So I actually have 3 different part time (Two are seasonal, one in the fall/winter, the other in the spring/summer) jobs in the TV Production field, that I love, I work 5-6 days a week depending on the season, but I still live at home with my parents (which I hope to change within the next 1-2 years)

 

Typically when I meet someone new, I talk to them for a few weeks via texting/phone calls/video chats, go on about 3 or 4 dates with them, usually based off how the chemistry is I can get a pretty good feel after about the 3rd or 4th date before deciding if I want to continue seeing this person/think about becoming exclusive/in a relationship with them.

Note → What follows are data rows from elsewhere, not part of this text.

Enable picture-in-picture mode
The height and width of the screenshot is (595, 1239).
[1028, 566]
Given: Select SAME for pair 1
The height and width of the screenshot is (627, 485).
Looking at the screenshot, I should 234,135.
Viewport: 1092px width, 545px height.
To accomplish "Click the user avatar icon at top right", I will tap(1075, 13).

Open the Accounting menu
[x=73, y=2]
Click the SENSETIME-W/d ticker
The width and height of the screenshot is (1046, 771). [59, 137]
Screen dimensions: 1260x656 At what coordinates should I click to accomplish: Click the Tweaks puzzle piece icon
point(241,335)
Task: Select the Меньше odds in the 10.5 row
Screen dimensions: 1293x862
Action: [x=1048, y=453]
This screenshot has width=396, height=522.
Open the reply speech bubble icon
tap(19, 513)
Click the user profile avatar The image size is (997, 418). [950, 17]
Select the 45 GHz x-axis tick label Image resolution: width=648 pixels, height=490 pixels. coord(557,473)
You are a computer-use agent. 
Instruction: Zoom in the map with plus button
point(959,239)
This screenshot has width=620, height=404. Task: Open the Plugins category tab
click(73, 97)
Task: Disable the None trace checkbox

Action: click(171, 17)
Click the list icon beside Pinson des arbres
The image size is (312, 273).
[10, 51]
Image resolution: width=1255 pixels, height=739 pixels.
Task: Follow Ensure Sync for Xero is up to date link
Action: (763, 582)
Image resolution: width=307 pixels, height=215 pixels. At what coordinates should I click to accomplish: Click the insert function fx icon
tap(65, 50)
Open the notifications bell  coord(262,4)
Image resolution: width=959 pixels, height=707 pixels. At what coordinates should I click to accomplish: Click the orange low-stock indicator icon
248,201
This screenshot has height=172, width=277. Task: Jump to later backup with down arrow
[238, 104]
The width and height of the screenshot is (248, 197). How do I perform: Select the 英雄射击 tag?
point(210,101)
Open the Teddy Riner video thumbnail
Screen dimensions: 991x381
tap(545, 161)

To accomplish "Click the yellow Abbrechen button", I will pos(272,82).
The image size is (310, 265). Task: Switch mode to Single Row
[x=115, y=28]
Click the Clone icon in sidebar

The average relationship I listed here was anywhere between 2-6 months, the longest being 7 months. Nothing long-term yet, and that's the one thing I want in my life more than anything, a happy and healthy long-term relationship.

 

I agree with you guys, my parents are way too involved in my dating life at my age, but at the same time I haven't brought anyone home to them almost 7 years because of what happened in the past & their history of not liking the people I date (based off the information I tell them)

 

To answer the first person, one of the other two relationships were so incredibly long ago, I really don't remember why they ended, honestly, it was like 2009.. It was my first relationship. I think the person just didn't feel the same way I felt about them, ultimately.. I truly can't remember. The other ended because we just didn't have that great chemistry together.

 

I decided to temporary stay off the online dating apps to re-find myself after my last relationship ended, but I think when I do return and feel like I'm ready to date again, I'm going to try one of the paid apps like eHarmony or Match, because it seems like the people on the apps I used to use (PoF, OK Cupid, Tinder, Bumble) weren't serious at all.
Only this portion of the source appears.